## [Data provided]
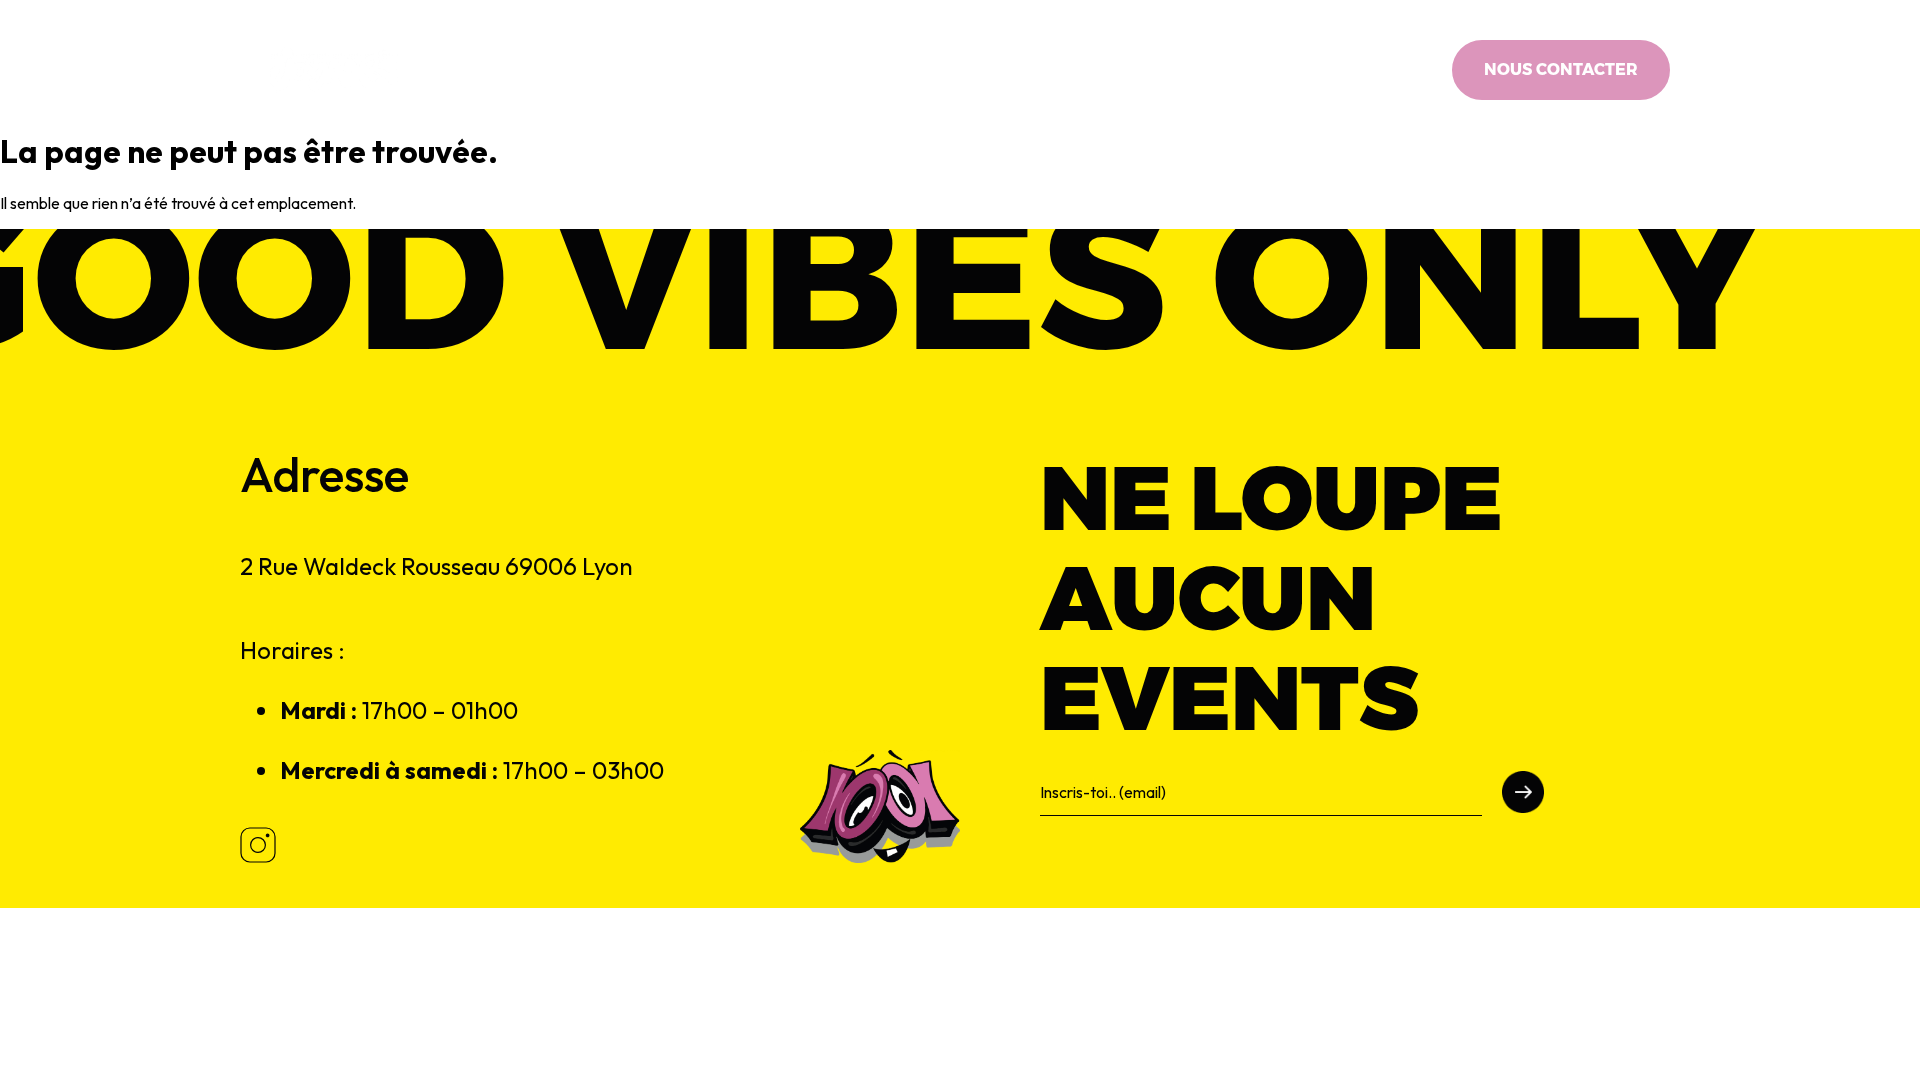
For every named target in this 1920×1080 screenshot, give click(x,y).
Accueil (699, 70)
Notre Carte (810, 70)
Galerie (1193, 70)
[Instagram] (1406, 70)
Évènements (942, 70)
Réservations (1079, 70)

## [What is expected]
Locate "Accueil (699, 70)" in the data above. Then repeat, exactly, its line and each line after it through the last, adding nothing.

## [Written response]
Accueil (699, 70)
Notre Carte (810, 70)
Galerie (1193, 70)
[Instagram] (1406, 70)
Évènements (942, 70)
Réservations (1079, 70)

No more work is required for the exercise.